Christine’s female name and pronouns link sexism to objectification. The association alludes to feminist thinkers such as Andrea Dworkin, who argue that, in a patriarchal society, women become objects—commodities that men buy. LeBay emphasizes such dehumanization when he describes the brand-new car smell as “the finest smell in the world […] Except maybe for pussy” (28). The comparison likens female genitals to products. They’re not part of the human experience. They exist in the marketplace alongside new cars and their “smell.”
Arnie perpetuates and complicates the sexism. He adopts LeBay’s “pussy” diction and tone, and he prioritizes Christine (an object) over Leigh (a human). At the same time, Arnie anthropomorphizes Christine, treating the car like a human. He speaks to it as if it understands human language: “Come on, doll, what do you say?” (86). He also confers feelings on it: “Christine… she’s really hurting” (245). From another angle, Arnie’s concern for Christine isn’t sexism: It’s a sign of his infatuation. He has compassion for women, but the woman toward whom he feels compassion is an object. Possessed by Christine and LeBay’s spirit, Arnie can’t distinguish between a person and a car.
Separate from cars, the male characters advance the theme in talking about Leigh. Referring to Arnie, Kenny asks Dennis, “She’s his girl, isn’t she?” (817). Arnie later tells Dennis, “You stole my girl” (986). The possessive words “his” and “my” objectify Leigh. As Dennis and Arnie battle over who rightfully owns her, Dennis argues that Arnie chose Christine over Leigh.

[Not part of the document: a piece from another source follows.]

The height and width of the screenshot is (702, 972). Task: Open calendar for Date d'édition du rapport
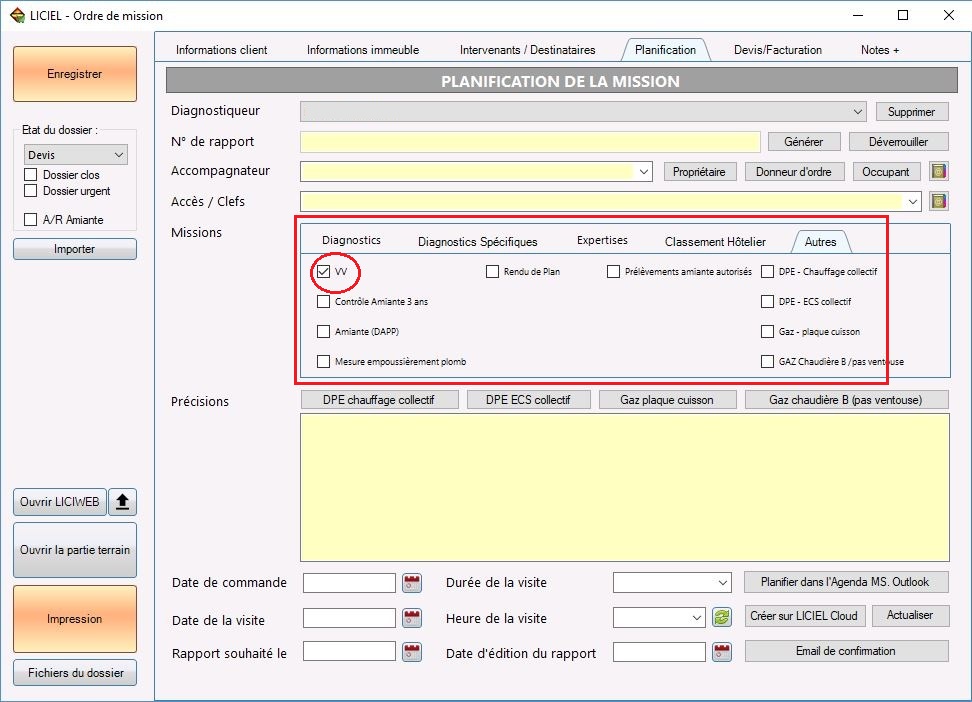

Dennis’s characterization of Leigh as flawlessly beautiful furthers Leigh’s objectification, conferring an inhuman aura. Through the omniscient narrator, however, King subverts Leight’s objectification, showing that Leigh is a person who has feelings, desires, and agency: She wants to have a positive sexual relationship with Arnie but prioritizes her safety and well-being when she breaks up with him. Leigh’s actions prove that neither Arnie nor Dennis controls her. She makes her own decisions, and she soon ends her romantic relationship with Dennis too.
The novel’s premise undercuts the potency of sexism and objectification through cars and other vehicles. Though men refer to these machines as women, they’re not stereotypical women. Neither weak nor dainty, the cars hold the power. No person stops Christine; in fact, Christine, revealing the supremacy of women, kills many male characters. To destroy Christine, Dennis enlists the septic tank truck Petunia. The final battle is between two “women.” The absence of masculine cars suggests that men lack the tenaciousness and resiliency that cars symbolize.